The S&P low was 667 in March of 2009. Below is the entire secular bear market that started in 2000, which includes the major cyclical bulls from 2003-2007 and 2009 until today. Secular (long term) bear markets have strong rallies embedded in them, like the current one. The end result is a market that essentially goes nowhere after 20 years. As a minimum, we are probably headed back down toward the 2000 peak in the 1500s. Worst case is a re-visit of the 2009 low. Most likely scenario is somewhere in the 1200 area.

http://gold-silver.us/forum/attachment.php?attachmentid=7191&stc=1

Sparky
13th January 2015, 11:40 AM
This was the previous secular bull, from 1966-1982. Notice that it also included four strong multi-year rallies.

http://gold-silver.us/forum/attachment.php?attachmentid=7192&stc=1

Hitch
13th January 2015, 11:45 AM
http://gold-silver.us/forum/attachment.php?attachmentid=7191&stc=1

This doesn't look too good, Sparky. Nothing has been fixed. What goes up, must come down.

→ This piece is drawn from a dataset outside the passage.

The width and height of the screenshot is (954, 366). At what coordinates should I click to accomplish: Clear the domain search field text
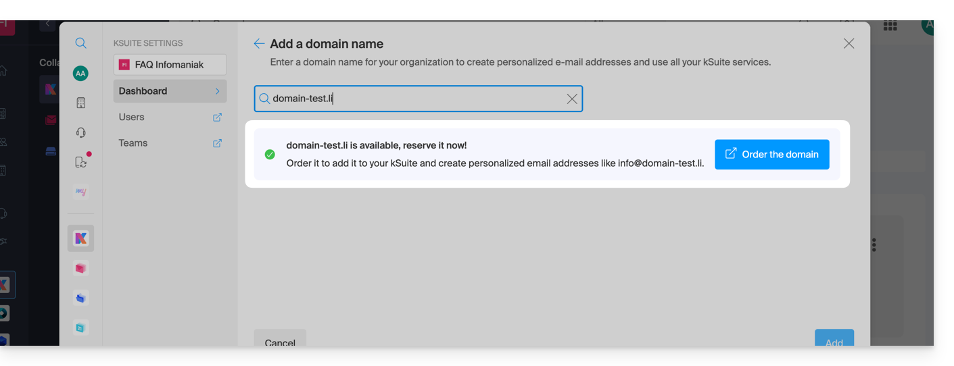tap(572, 99)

Seems every 6 or 7 years we get slammed. 2015 is about the right time for a big smack down.

Sparky
13th January 2015, 11:47 AM
In contrast, this is what secular bull markets look like.

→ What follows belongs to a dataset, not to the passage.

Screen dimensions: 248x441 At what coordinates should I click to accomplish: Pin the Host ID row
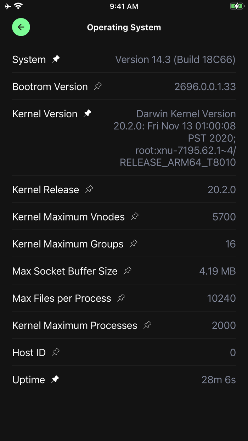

http://gold-silver.us/forum/attachment.php?attachmentid=7193&stc=1

singular_me
13th January 2015, 01:09 PM
lets not forget to take into account that the dollar is too 95% overvalued. what gives?



BTW, for the math impaired, an overvaluation of 89% means that a drop of 47% would be required to bring the market back in line with its historical mean valuation, which equates to a drop in the S&P from 2350 down to about 1250. If it were to overshoot to the downside by the typical value of -50%, that would mean a crash bottom of S&P 625. I think both of those numbers are reasonable estimates of a best-guess bottom (1250) and a worst-case crash bottom (625). For the Dow, the equivalent numbers would be about 9500 and 4750.